Decoding the Evolution and Co-Phospho-Regulatory Networks of SHROOM Proteins
摘要
The SHROOM protein family (SHROOM1-4) serves as master regulators of actomyosin contractility, apical-basal polarity, and tissue morphogenesis through conserved domains and extensive intrinsically disordered regions (IDRs) that harbour dynamic phosphorylation sites. This study explores their conserved evolutionary patterns, IDRs and integrates ~ 3,800 high-quality human phosphoproteomic datasets to decode co-phospho-regulatory networks of SHROOM1-4, identifying phosphosites per isoform, with few of the SHROOM1 and 3 predominant sites in domain and others clustered near ASD1/ASD2 boundaries.

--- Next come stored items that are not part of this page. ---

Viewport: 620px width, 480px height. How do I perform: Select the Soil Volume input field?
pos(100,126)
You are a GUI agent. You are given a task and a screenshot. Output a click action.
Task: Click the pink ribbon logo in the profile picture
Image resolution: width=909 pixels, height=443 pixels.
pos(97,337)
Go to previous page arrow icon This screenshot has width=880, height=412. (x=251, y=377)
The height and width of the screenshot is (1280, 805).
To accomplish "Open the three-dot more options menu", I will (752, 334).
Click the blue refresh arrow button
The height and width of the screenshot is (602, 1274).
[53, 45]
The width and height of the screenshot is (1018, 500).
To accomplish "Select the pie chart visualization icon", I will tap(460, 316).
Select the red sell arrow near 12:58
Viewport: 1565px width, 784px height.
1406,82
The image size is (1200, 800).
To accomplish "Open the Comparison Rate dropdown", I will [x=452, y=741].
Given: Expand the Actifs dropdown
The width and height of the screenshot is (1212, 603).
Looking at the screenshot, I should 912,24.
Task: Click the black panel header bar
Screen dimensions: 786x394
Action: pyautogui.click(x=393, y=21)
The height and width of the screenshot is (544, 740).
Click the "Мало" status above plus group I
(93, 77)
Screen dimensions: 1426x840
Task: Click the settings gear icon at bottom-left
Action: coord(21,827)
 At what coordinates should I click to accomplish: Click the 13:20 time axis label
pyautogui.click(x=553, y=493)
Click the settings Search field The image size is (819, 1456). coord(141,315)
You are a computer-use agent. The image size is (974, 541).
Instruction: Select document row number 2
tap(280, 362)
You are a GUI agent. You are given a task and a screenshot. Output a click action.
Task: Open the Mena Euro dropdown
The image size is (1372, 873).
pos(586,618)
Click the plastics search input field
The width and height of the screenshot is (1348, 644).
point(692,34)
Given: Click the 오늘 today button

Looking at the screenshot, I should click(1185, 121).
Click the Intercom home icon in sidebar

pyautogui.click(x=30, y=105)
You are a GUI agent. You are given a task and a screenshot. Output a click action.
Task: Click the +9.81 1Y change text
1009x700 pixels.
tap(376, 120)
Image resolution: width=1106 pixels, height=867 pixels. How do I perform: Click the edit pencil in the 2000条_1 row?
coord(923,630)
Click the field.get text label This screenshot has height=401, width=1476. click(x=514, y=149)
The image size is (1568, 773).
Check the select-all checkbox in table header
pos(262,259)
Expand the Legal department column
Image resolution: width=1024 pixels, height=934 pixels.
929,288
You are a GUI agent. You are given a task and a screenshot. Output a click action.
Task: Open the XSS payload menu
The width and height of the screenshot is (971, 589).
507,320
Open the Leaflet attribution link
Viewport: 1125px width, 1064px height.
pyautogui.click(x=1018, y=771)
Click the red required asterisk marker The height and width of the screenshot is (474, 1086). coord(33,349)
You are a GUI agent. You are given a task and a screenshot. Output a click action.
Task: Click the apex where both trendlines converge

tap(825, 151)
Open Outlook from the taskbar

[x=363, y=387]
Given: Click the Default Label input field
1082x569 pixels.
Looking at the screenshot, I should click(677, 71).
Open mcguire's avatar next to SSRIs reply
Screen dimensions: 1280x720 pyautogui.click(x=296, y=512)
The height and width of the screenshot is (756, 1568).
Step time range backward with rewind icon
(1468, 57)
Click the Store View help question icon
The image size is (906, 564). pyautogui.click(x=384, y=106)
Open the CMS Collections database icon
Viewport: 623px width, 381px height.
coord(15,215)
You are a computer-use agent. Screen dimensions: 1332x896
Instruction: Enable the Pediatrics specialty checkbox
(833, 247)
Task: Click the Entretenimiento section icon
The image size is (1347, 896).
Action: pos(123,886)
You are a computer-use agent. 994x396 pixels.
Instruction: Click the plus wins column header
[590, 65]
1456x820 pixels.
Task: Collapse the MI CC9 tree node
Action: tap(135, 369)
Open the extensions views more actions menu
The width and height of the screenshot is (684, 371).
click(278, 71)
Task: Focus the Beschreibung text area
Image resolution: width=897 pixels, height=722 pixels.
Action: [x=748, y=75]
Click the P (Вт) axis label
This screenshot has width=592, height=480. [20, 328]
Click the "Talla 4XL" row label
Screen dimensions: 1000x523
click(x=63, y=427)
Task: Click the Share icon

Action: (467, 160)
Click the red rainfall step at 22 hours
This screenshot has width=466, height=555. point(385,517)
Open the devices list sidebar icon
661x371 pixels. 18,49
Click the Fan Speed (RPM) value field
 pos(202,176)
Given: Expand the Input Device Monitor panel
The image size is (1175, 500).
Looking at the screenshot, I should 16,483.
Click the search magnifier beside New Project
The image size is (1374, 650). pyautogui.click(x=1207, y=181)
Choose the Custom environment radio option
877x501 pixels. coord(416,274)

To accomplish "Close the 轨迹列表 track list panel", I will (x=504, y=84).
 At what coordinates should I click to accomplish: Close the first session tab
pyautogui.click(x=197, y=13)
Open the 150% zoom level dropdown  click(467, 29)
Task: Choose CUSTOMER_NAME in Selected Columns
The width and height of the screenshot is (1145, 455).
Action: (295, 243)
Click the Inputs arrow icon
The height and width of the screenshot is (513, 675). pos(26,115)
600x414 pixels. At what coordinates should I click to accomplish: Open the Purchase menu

Co-occurrence heatmaps reveal tightly coupled multisite phosphorylation in SHROOM1/3 versus modular, inhibitory patterns in SHROOM2, while SHROOM4 exhibits minimal modification. Upstream kinases, 19 for SHROOM1, 9 for SHROOM2, 7 for SHROOM3 span MAPK, PI3K/AKT, and Rho pathways, with co-phosphorylated kinases, phosphatases, and binary interactors forming dense hubs integrating cytoskeletal, cell cycle, and transcriptional signaling. Dysregulation links SHROOM3 hypophosphorylation to neural tube defects and chronic kidney disease, SHROOM2 to cancer migration/EMT, and SHROOM4 mutations to intellectual disability. By mapping phospho-logic to functional outcomes, this work establishes a unified framework for SHROOM-dependent morphogenetic control, highlighting therapeutic opportunities in developmental disorders and fibrosis through targeted kinase/phosphatase modulation.